> _What you are asked to do_: First find the line with "The height and width of the screenshot is (1056, 1148)." in the entries below, then set down exactly every line through the line with "Task: Click the Bioon site logo", that line included.

Collected data entries

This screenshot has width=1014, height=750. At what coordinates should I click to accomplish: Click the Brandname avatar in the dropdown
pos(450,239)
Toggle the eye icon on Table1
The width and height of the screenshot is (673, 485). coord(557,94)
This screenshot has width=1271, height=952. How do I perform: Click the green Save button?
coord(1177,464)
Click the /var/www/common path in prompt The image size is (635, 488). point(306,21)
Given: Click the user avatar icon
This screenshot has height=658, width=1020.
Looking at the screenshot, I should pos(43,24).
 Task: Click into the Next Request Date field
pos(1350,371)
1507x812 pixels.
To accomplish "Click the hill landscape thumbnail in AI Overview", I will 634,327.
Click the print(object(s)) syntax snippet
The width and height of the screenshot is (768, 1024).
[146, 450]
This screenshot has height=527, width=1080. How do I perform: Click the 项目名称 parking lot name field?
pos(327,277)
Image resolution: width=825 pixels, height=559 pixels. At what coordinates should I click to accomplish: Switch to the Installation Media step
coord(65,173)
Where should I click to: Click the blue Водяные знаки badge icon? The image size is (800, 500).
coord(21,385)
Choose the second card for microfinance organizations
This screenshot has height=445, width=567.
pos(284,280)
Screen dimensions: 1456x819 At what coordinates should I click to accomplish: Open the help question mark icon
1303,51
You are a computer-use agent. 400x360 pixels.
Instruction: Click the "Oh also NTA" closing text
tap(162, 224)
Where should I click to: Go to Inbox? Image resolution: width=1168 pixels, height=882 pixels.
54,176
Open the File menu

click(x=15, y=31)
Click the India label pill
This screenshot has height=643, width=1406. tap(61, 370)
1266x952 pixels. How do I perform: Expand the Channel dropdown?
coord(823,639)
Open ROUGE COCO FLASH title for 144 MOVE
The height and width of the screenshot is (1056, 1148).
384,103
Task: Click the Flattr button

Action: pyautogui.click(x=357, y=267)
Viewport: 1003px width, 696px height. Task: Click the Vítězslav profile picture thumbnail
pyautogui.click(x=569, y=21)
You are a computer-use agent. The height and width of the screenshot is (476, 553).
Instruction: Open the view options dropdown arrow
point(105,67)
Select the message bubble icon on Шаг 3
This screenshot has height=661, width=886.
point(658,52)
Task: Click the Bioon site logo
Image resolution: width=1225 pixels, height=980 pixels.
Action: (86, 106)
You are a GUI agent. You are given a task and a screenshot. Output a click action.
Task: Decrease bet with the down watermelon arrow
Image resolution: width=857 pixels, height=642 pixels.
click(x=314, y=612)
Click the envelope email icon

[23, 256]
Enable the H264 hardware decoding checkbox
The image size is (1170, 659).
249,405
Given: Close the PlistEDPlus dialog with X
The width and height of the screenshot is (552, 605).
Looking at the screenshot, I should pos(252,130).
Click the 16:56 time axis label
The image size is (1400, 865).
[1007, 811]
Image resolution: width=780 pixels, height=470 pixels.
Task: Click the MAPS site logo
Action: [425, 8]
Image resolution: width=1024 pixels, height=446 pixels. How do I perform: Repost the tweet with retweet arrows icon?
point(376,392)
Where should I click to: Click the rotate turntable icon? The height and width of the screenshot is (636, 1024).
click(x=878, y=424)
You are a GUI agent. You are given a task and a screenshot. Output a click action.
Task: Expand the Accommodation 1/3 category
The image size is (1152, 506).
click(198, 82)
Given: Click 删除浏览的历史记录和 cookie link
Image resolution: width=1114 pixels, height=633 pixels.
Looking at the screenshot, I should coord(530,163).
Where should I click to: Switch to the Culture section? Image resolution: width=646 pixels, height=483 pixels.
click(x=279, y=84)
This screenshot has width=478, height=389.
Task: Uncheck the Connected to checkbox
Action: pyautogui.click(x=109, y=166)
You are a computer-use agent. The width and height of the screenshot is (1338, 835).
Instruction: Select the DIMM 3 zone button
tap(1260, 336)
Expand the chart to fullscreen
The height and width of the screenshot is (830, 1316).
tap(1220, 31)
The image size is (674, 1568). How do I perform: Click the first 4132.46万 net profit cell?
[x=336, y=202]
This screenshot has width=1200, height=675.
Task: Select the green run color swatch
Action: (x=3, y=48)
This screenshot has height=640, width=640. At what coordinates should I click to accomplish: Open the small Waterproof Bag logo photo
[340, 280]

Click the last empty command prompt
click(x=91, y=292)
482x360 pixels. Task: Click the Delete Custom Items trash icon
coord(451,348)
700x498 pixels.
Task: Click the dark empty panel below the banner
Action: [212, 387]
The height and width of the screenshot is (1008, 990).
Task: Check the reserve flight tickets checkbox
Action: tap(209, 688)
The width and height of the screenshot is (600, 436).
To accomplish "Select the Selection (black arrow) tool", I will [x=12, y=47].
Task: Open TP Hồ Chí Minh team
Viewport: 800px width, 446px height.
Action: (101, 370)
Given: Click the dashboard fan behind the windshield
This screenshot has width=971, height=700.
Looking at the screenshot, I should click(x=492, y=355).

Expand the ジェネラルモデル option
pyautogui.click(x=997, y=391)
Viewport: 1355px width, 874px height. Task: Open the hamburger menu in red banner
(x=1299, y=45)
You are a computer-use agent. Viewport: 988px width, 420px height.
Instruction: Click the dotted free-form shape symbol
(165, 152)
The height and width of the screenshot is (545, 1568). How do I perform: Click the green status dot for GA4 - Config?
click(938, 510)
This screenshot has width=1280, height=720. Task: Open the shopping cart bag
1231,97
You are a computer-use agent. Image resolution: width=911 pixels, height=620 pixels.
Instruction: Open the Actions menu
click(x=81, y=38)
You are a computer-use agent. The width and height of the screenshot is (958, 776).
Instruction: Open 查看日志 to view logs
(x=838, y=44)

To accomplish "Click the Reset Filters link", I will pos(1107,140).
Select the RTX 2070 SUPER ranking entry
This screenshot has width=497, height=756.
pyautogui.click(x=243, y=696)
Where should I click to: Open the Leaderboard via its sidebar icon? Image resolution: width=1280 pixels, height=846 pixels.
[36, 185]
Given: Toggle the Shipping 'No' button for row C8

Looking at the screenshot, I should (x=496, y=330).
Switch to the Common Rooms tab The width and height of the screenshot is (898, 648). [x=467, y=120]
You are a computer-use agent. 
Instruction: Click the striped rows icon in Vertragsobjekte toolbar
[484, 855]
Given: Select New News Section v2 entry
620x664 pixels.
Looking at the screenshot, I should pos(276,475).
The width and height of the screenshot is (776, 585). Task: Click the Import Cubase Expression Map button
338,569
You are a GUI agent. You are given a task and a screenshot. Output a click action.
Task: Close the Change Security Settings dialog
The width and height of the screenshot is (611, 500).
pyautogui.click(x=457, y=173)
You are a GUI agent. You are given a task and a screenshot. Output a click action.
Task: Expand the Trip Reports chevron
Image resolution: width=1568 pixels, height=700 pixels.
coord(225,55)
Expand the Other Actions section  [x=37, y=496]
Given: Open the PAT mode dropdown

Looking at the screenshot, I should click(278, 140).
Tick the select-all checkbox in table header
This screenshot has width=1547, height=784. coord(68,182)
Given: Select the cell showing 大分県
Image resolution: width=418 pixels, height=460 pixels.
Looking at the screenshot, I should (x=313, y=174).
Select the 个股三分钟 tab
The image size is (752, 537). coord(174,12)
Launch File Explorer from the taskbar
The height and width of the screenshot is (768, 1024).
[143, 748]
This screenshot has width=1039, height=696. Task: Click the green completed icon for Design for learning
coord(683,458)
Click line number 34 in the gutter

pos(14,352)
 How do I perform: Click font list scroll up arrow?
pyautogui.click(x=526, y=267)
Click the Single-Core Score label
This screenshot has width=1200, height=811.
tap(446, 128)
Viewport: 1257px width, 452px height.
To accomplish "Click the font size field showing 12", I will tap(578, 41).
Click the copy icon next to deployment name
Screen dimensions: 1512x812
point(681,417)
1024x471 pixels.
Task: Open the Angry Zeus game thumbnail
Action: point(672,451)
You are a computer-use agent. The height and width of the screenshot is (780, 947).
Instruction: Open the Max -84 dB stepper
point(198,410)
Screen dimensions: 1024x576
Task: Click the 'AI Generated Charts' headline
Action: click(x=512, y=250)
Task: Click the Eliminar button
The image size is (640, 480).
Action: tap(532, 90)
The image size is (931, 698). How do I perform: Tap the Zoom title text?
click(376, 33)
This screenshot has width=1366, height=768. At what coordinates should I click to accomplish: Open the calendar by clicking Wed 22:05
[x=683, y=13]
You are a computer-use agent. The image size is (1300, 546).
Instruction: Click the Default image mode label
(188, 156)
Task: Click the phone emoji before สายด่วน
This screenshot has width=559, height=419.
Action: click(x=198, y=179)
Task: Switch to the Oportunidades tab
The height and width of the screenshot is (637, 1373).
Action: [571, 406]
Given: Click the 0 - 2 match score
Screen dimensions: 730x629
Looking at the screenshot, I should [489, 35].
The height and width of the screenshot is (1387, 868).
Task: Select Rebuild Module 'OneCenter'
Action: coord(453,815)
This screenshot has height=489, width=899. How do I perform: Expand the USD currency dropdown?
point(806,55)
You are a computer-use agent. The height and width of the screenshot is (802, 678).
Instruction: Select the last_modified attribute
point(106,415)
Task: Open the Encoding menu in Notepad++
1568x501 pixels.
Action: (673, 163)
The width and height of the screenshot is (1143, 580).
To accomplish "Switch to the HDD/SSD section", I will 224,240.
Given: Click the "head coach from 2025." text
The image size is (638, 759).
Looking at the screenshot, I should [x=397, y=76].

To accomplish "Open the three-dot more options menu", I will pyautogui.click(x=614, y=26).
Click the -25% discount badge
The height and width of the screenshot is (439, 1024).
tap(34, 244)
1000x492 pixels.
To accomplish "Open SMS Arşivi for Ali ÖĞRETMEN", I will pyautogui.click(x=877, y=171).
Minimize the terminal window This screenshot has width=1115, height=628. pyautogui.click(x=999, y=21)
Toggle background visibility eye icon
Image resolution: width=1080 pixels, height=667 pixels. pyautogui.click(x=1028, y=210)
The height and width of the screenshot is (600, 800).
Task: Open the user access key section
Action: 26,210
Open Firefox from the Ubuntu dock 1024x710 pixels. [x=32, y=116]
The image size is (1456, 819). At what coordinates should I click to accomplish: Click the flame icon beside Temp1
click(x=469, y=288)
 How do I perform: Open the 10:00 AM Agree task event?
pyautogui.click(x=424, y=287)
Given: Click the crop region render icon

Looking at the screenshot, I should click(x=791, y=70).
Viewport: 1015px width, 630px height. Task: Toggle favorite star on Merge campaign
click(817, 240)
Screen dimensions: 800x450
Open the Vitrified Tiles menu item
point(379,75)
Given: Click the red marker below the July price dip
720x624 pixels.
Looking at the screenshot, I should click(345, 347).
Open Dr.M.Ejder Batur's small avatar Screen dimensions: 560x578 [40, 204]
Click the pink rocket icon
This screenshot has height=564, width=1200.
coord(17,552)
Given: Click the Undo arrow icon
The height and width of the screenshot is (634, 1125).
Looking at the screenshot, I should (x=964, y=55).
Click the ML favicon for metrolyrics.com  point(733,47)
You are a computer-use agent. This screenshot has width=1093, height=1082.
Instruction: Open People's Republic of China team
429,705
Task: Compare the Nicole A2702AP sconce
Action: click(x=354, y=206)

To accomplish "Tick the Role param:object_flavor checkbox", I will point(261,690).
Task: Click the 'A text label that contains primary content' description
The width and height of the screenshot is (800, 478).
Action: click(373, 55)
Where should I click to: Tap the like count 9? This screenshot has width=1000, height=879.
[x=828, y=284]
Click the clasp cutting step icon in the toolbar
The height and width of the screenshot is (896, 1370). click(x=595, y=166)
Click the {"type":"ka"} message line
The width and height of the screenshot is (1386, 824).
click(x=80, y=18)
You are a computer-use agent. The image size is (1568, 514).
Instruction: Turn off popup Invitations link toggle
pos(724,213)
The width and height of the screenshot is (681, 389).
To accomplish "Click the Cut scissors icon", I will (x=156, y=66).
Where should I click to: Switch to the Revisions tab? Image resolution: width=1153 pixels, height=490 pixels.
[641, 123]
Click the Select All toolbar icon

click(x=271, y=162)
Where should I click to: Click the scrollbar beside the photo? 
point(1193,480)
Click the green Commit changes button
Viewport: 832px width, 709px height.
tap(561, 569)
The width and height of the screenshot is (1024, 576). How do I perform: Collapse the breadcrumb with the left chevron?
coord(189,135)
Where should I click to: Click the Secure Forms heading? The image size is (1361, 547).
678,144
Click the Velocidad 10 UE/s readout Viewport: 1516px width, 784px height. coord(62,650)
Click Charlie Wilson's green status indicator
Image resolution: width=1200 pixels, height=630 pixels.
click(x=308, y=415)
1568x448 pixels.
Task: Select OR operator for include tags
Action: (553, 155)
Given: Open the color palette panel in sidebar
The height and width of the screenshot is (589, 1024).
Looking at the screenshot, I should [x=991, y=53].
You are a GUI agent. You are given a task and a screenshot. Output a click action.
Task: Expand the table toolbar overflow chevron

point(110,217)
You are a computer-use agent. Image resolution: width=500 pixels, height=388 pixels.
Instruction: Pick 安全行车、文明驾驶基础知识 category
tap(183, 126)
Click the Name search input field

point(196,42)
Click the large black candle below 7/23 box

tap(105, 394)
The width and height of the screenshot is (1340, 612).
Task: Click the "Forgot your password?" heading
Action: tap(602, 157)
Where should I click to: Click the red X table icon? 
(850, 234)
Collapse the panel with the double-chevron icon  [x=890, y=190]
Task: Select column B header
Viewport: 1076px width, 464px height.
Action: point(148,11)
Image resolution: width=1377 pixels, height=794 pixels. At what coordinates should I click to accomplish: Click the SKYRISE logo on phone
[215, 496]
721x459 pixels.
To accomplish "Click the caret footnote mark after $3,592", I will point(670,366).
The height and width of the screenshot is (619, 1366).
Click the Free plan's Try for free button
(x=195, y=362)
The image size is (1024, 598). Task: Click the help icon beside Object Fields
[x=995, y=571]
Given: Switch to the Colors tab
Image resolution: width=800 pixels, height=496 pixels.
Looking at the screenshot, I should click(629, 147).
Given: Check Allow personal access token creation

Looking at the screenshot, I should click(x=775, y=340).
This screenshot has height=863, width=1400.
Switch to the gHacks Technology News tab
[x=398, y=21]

> _Finished exercise_:
The height and width of the screenshot is (1056, 1148).
384,103
Task: Click the Flattr button

Action: pyautogui.click(x=357, y=267)
Viewport: 1003px width, 696px height. Task: Click the Vítězslav profile picture thumbnail
pyautogui.click(x=569, y=21)
You are a computer-use agent. The height and width of the screenshot is (476, 553).
Instruction: Open the view options dropdown arrow
point(105,67)
Select the message bubble icon on Шаг 3
This screenshot has height=661, width=886.
point(658,52)
Task: Click the Bioon site logo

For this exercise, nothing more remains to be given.